Mais sur cette même période…

La population totale du Québec a augmenté de 28,2 %, alors que celle du Rest of Canada (ROC) augmentait de 55,0 % et celle de l’Ontario, de 61,1 %.

Le nombre de jeunes de moins de 20 ans a diminué de 15,4 % (perte de 313 000), alors qu’il augmentait de 6 % (+ 344 000) dans le ROC et de 12 % (plus 327 000) en Ontario.

Le nombre de jeunes de 20 à 44 ans a augmenté de 3 % (+ 83 000) au Québec alors qu’il augmentait de 36 % (+ 2,5 millions) dans le ROC et de 40 % (+ 1,4 million) en Ontario.

Le Québec perd sa population de jeunes.

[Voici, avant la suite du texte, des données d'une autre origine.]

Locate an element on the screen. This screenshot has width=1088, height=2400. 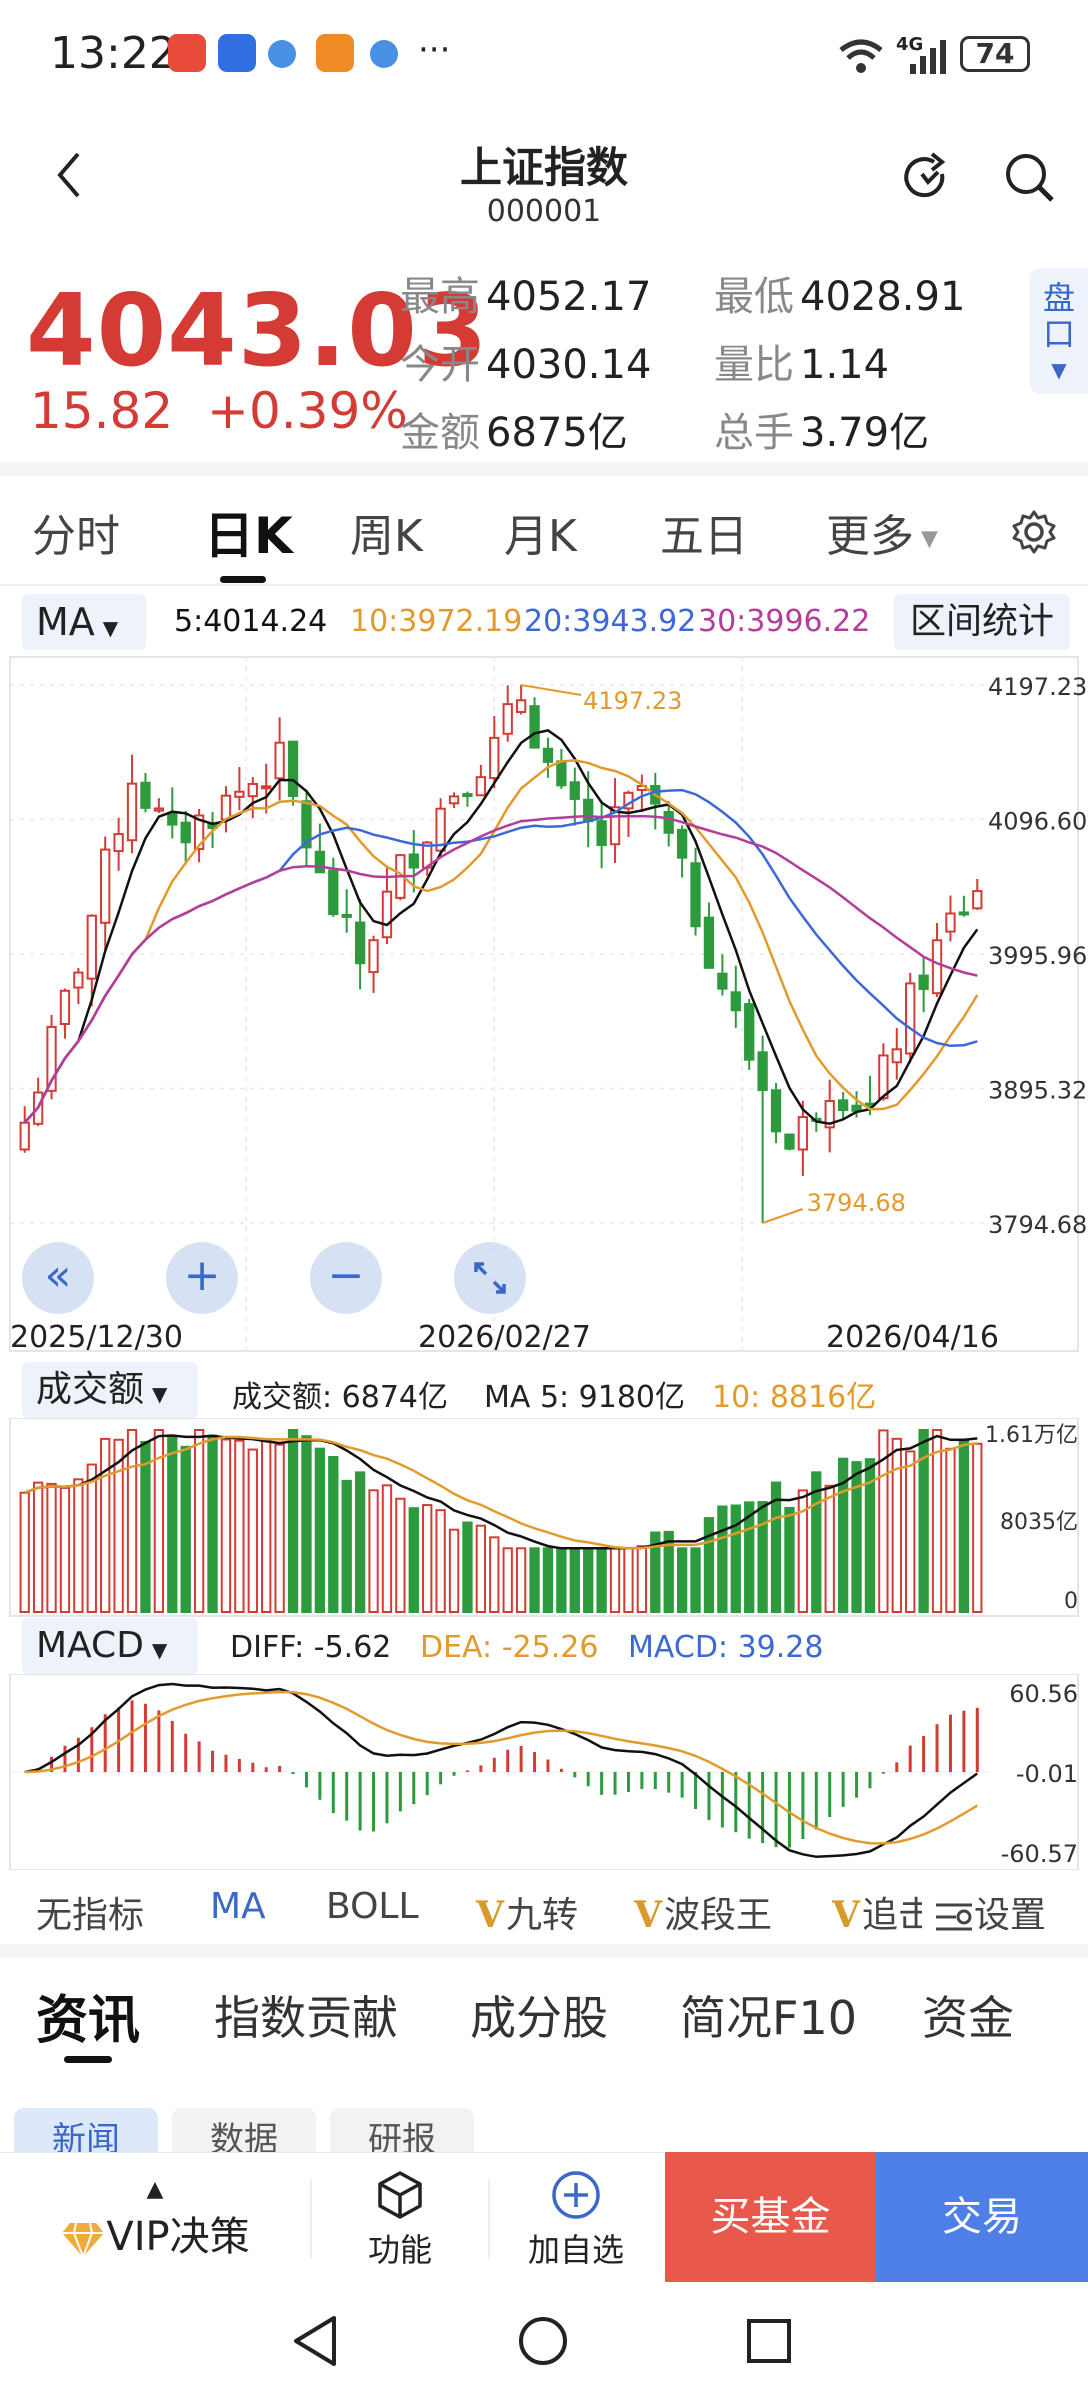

La perte de la population de jeunes au Québec devrait être au cœur des préoccupations. Elle ne l’est pas.

La création d’emplois est un facteur important d’attrait et de fidélisation des jeunes travailleurs et leurs familles. Seulement 18,5 % des emplois à temps plein créés au Canada entre 1981 et 2017 l’ont été au Québec. Le nombre total d’emplois a augmenté de 51,4 % au Québec par rapport à 66,8 % au ROC. Si le Québec avait créé des emplois au même rythme que le ROC, il aurait créé 431 500 emplois de plus (+ 30 %) que les 1,4 million d’emplois effectivement créés.

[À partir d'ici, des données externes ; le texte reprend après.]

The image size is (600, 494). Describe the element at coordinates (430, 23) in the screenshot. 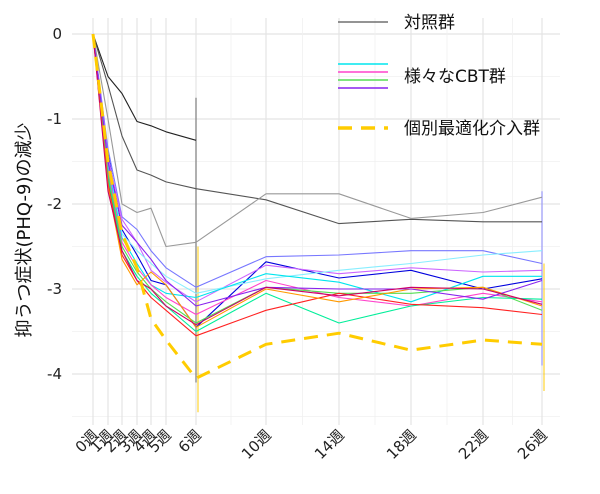

I see `legend-label-control: 対照群` at that location.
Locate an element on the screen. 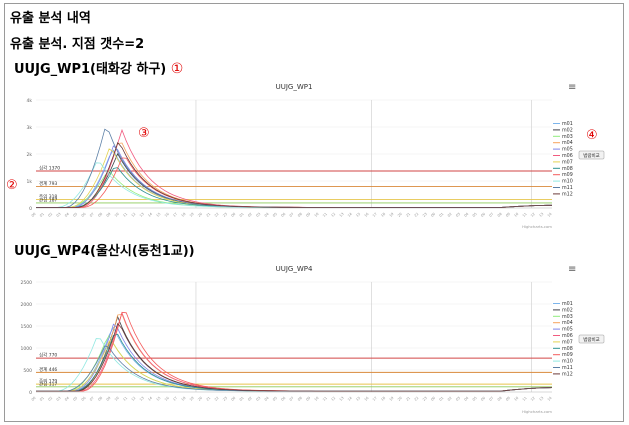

La situation s’est améliorée depuis 2009 : 20,4 % des emplois à temps plein et 22,0 % des emplois totaux créés au Canada l’ont été au Québec. Le nombre total d’emplois a augmenté de 9,6 % au Québec par rapport à 10,3 % au ROC et 10,8 % en Ontario, alors que le nombre d’emplois à temps plein augmentait de 9,1 % au Québec, de 10,7 % au ROC et de 11,7 % en Ontario.

Le PIB réel par habitant suit une trajectoire particulière, car il dépend à la fois de la croissance du PIB réel (numérateur) et de la croissance de la population (dénominateur). On observe que le PIB réel par habitant du Québec était inférieur de 6147 $ à celui du ROC en 1981. Cet écart a augmenté de 80 % pour atteindre 11 060 $ en 2017.

Malgré des gains significatifs de niveau de vie, le Québec s’appauvrit par rapport au ROC. Sur la période 2009-2017 postérieure à la dernière récession économique (2008 à 2010), le PIB réel du Québec a augmenté de 14,3 % alors que ceux du ROC et de l’Ontario augmentaient respectivement de 22,3 et 21,7 %. Par habitant, les hausses au Québec, au ROC et en Ontario ont été de 6,8, 11,4 et 11,5 %.

Au cours des 10 dernières années (2007-2016), les investissements en termes réels des entreprises commerciales, publiques et privées, en bâtiments non résidentiels, machines et équipements et produits de propriété intellectuelle se sont élevés à 298 milliards au Québec, soit 9,2 % de son PIB. Au ROC, ces investissements ont été de 13,1 % du PIB. La différence suggère un déficit d’investissement au Québec de 126 milliards. 

Les investissements des entreprises conditionnent les gains de productivité et de bien-être. Les déficits chroniques à ce chapitre sont à la fois le témoin et le précurseur d’une dégradation continuelle de la position concurrentielle du Québec.

Une situation d’autant plus préoccupante que notre économie est fortement ouverte vers l’extérieur (52 % du PIB exporté en 2001-2008 et 46 % en 2009-2016). Entre 30 et 40 % des emplois au Québec dépendent des marchés extérieurs. En d’autres termes, le Québec n’investit pas suffisamment et donc consomme trop.

La productivité au Québec, mesurée par le PIB réel par heure travaillée, a augmenté de 35,7 % entre 1981 et 2016, par rapport à 58,1 % en Ontario et 49,3 % au Canada dans son ensemble. Elle a augmenté durant la même période (données de l’OCDE en parité de pouvoir d’achat) de 71,2 % aux États-Unis, de 82,6 % en Allemagne, de 78,9 % en France, de 77,1 % en Suède et de 62,5 % en Australie.

Renverser la tendance actuelle posera d’énormes défis. Il faut en prendre conscience et s’y attaquer.

Pour y arriver, il faudra convaincre nos politiciens de cesser de jouer aux apprentis sorciers, de défendre le mythe de la gratuité en tout et de vouloir régler d’en haut tous les problèmes en réglementant, en subventionnant et en manipulant les prix et donc les salaires. Une politique qui à terme ne peut qu’infantiliser la population et mal orienter l’entrepreneuriat, voire le tuer dans l’œuf. Il faudra compter sur la capacité d’autonomie et de résilience des Québécois et leur pouvoir d’innover et de sortir des sentiers battus.